Can anyone get actual quality output from the model ?

#3
by ClaudioCasellato - opened

I tried the model on my 1080ti (no flash attention) and for the simple question:
Create a for loop in python that prints numbers up to 10

I get the following output garbage:
'0 to 985 to 315 to 664 to 27645077550007 to 65005080006.5 to upto -1500-1445+20545345565 to -25%205 %5 0%2050%2 5 80+ 315 + 3+317-7631775- 727642+33190553319+225+275 85 to -15%-145-125-235% to -8.5%-13%8.0% 19.0 %15.0 to upto to-uptonot to0%5 to-25% 8,505+8' 25 05 Β±5 Γ·8, 500, 0 Β₯8$+$5+5 = $55%-22%+65+22%80%20 + 5,7=80%,50%=22 %,5%2 βˆ—2βˆ’3Γ— β‰ˆ βˆ’0Β·1555 ← β—€ βˆ’\u2009β†’ βˆ’\u2009↑ … … … ——…–—\xadβ€” – Β© Copyright by the authors, all rights reserved. This is an open access article distributed under terms and conditions of Creative Commons Attribution (CC BY) license deed which permits unrestricti\non use of such material in any commercial publication without reviseing this permission note.\nThis study was conducted on the basis o f a questionnaire survey, with a total respondet rate of sixty-five percent. The respondents were all from the public sector universities, except two of them who came fro m private institutions.

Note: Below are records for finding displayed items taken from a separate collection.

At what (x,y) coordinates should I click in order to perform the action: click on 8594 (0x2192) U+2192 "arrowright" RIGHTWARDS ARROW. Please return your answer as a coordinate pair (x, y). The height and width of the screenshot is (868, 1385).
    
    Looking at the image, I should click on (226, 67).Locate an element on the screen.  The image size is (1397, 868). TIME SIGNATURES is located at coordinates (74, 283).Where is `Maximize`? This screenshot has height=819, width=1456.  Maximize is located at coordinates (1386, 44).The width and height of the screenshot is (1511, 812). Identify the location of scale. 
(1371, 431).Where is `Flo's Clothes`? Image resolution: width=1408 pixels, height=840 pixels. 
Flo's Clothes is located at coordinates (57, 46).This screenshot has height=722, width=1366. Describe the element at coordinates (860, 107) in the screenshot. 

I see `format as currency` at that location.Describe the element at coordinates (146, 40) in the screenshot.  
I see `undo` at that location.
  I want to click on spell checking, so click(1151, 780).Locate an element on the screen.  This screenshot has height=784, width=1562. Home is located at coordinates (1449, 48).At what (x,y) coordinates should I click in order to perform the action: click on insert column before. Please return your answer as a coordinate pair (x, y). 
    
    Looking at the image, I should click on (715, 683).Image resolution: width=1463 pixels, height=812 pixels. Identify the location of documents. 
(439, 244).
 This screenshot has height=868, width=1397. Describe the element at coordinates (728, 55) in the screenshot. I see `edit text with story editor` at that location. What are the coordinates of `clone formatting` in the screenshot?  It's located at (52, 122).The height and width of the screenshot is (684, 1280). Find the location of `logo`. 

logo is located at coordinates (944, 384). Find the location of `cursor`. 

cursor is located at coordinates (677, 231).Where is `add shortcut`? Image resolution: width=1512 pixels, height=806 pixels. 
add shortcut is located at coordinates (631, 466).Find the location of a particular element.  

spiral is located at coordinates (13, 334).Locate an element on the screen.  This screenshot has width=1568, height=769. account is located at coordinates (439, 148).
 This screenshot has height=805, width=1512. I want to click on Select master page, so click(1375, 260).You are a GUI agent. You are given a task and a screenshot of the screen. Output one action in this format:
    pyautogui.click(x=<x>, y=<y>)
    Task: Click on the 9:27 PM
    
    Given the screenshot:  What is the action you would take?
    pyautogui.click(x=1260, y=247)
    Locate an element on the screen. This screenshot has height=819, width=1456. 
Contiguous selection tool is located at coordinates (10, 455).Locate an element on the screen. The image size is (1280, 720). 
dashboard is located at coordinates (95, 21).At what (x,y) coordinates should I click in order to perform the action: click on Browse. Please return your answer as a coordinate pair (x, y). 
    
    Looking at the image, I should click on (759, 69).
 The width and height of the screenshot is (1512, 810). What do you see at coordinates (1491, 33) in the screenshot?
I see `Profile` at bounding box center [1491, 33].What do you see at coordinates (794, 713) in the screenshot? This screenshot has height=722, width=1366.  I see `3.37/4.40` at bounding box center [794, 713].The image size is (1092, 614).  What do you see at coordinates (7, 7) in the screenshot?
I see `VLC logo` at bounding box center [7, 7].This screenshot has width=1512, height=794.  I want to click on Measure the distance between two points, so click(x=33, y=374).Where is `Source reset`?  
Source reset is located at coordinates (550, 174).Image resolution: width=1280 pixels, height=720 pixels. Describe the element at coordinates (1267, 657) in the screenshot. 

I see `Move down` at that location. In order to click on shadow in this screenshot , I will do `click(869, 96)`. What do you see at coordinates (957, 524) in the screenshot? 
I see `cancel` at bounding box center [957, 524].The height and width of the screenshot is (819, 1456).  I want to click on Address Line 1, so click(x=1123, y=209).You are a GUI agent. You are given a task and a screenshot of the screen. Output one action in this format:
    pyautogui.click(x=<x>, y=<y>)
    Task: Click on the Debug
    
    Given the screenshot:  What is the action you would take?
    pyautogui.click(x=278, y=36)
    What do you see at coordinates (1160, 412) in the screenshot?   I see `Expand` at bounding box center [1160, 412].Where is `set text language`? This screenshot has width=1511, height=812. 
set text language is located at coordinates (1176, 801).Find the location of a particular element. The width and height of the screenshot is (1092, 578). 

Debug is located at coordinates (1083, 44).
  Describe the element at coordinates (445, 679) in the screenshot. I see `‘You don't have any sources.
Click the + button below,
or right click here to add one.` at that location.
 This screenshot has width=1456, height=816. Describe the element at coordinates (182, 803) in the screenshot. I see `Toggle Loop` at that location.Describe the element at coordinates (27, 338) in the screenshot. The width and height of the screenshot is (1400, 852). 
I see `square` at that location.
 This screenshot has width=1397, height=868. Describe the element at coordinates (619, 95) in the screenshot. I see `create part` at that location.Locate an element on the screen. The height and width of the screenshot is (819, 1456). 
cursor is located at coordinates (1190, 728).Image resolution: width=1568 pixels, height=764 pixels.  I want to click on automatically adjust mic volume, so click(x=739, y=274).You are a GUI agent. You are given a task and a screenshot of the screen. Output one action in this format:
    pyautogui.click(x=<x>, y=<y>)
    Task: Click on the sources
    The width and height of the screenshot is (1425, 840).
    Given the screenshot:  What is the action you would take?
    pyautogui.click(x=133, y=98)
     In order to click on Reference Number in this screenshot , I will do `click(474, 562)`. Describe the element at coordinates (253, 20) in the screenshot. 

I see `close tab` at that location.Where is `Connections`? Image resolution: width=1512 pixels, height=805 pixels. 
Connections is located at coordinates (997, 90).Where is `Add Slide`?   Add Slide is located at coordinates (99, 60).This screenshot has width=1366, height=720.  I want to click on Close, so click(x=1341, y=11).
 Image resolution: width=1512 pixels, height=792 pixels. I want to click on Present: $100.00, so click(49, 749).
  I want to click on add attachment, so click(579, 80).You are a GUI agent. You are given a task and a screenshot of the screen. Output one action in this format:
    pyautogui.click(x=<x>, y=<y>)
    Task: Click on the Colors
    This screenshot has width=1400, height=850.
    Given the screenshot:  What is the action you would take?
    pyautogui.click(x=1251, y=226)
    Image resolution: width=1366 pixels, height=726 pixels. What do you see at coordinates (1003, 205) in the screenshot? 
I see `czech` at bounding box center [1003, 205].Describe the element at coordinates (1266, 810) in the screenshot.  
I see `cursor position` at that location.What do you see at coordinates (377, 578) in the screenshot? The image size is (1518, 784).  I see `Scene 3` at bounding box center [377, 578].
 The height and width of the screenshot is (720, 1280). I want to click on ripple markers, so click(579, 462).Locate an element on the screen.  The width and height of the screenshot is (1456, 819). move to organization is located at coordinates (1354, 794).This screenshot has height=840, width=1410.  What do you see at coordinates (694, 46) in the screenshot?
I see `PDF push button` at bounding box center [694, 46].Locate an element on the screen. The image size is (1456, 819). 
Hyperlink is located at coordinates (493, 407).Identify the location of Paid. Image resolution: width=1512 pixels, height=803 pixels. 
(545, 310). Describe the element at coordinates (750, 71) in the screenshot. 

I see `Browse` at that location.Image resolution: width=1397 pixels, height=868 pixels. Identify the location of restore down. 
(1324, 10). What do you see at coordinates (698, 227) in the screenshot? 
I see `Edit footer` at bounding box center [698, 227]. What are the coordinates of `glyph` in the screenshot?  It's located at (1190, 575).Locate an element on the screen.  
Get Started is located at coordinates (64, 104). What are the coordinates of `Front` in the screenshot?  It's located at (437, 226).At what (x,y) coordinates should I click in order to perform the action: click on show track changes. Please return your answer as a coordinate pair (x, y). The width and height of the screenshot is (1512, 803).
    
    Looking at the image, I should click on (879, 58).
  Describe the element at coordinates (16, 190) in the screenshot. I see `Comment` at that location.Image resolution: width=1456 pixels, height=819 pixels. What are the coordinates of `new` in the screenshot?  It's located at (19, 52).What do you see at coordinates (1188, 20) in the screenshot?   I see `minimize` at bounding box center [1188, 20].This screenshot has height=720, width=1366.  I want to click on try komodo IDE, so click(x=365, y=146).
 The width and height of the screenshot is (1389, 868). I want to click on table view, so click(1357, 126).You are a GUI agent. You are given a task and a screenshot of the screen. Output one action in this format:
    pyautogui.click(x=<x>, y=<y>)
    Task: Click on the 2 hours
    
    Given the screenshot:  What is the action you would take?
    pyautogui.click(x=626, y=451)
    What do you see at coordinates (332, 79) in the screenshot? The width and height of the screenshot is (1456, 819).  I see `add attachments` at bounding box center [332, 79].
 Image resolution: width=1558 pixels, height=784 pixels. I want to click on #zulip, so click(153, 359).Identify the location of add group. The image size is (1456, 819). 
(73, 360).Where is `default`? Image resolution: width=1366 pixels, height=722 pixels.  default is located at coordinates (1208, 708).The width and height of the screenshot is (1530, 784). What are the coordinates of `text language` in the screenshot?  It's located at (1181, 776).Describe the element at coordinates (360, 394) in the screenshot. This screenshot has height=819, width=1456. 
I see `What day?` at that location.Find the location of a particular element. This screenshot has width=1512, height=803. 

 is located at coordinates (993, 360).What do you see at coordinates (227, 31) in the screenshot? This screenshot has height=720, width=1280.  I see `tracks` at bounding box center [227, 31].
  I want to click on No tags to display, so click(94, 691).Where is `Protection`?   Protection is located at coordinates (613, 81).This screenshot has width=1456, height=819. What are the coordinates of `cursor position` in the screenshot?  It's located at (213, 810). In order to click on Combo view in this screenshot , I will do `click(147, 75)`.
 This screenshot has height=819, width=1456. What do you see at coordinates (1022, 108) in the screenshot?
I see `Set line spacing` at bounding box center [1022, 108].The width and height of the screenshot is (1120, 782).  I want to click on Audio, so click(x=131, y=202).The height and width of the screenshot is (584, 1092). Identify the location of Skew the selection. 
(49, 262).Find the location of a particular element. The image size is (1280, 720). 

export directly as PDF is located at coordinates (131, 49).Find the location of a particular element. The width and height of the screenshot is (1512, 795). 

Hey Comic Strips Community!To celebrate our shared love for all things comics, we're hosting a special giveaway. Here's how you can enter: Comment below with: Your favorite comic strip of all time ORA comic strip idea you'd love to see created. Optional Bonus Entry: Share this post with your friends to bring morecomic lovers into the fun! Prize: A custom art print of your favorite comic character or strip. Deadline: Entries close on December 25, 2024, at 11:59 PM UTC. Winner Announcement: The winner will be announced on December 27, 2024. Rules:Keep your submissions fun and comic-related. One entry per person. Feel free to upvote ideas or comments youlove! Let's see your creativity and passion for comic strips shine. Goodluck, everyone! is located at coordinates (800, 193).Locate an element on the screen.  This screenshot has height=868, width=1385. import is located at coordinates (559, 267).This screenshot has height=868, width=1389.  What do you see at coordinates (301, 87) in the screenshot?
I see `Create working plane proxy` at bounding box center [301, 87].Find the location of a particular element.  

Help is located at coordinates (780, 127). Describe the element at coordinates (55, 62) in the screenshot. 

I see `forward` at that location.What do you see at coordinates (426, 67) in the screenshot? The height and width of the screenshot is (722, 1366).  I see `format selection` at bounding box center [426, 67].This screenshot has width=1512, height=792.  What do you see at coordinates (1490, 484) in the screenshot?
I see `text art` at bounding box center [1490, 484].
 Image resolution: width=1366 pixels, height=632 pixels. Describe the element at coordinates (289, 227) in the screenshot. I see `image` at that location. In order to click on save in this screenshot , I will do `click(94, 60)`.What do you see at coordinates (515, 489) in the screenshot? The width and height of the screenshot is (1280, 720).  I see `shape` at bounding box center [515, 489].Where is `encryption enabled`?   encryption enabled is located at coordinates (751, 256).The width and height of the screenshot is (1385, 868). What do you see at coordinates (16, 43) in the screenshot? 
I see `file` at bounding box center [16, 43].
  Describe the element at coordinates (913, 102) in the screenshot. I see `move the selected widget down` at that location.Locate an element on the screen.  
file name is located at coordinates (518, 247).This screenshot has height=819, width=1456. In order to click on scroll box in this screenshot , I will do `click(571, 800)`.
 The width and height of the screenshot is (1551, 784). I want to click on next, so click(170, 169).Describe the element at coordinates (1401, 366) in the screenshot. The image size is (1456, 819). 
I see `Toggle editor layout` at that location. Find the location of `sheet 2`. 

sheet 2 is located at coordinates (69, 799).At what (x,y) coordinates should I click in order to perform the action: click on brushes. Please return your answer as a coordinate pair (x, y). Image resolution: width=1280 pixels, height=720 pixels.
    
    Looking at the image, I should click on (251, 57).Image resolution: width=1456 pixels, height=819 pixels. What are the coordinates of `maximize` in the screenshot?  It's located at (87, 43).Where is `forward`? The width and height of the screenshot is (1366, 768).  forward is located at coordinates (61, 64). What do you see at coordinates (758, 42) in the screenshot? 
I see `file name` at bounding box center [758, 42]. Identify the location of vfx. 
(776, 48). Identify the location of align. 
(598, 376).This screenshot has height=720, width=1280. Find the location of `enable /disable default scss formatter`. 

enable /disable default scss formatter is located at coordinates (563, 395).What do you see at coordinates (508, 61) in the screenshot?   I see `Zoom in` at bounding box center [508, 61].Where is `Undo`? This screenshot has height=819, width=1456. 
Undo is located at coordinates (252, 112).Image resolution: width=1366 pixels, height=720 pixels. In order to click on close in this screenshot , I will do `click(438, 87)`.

The data analysed included the number of students enlist at each university, their gender, their academic backgrounds including their parents educational levels as well as their financial statuses before entering into tertianary education programmes; and then the students are categorized among five subgroups according ti p e r o n l y o f t h i s s c b :\n(A):\nStudying for one year or less at t he time when they entered tuition. They include those who did not graduate fr om high schools but had already ta

I am having the same problem, the output is completely random symbols. And even the inference demo in the huggingface page is having the same issue,
image.png

I had the same problem. It seems to have been caused by the tokenizer automatically adding special tokens. I set add_special_tokens=False, and now it works better.

model_name = "TinyLlama/TinyLlama_v1.1"
tokenizer = AutoTokenizer.from_pretrained(model_name)
model = AutoModelForCausalLM.from_pretrained(model_name)
def predict(input_text, model, tokenizer, device, max_length = 64):
    model.to(device)
    inputs = tokenizer(input_text, add_special_tokens=False, return_tensors='pt').to(device)
    input_length = inputs.input_ids.shape[-1]
    total_length = input_length + max_length
    output_ids = model.generate(
        **inputs,
        max_length=total_length,
        do_sample=False,
        eos_token_id=tokenizer.eos_token_id
    )
    output_text = tokenizer.decode(output_ids[0], skip_special_tokens=True)
    return output_text

# test1: 
example_inputs = "Create a for loop in python that prints numbers up to 10:"
predict(example_inputs, model, tokenizer, device) # output: `Create a for loop in python that prints numbers up to 10:\nfor i in range(1,11):\n    print(i)\n\n\nA: You can use a for loop to do this.\nfor i in range(1,11):\n    print(i)\n\n\nA: You can use a for loop to do this.`

# test2:
example_inputs = "My name is Julia and I am "
predict(example_inputs, model, tokenizer, device) # output :`My name is Julia and I am 21 years old. I am a student at the University of California, Berkeley. I am a member of the Berkeley chapter of the National Organization for Women (NOW). I am also a member of the Berkeley chapter of the Asian Pacific American Labor Alliance (APALA). I am a member`

Hi @Djunnn , thank you! That fixed the issue. The following code uses the standard model pipeline.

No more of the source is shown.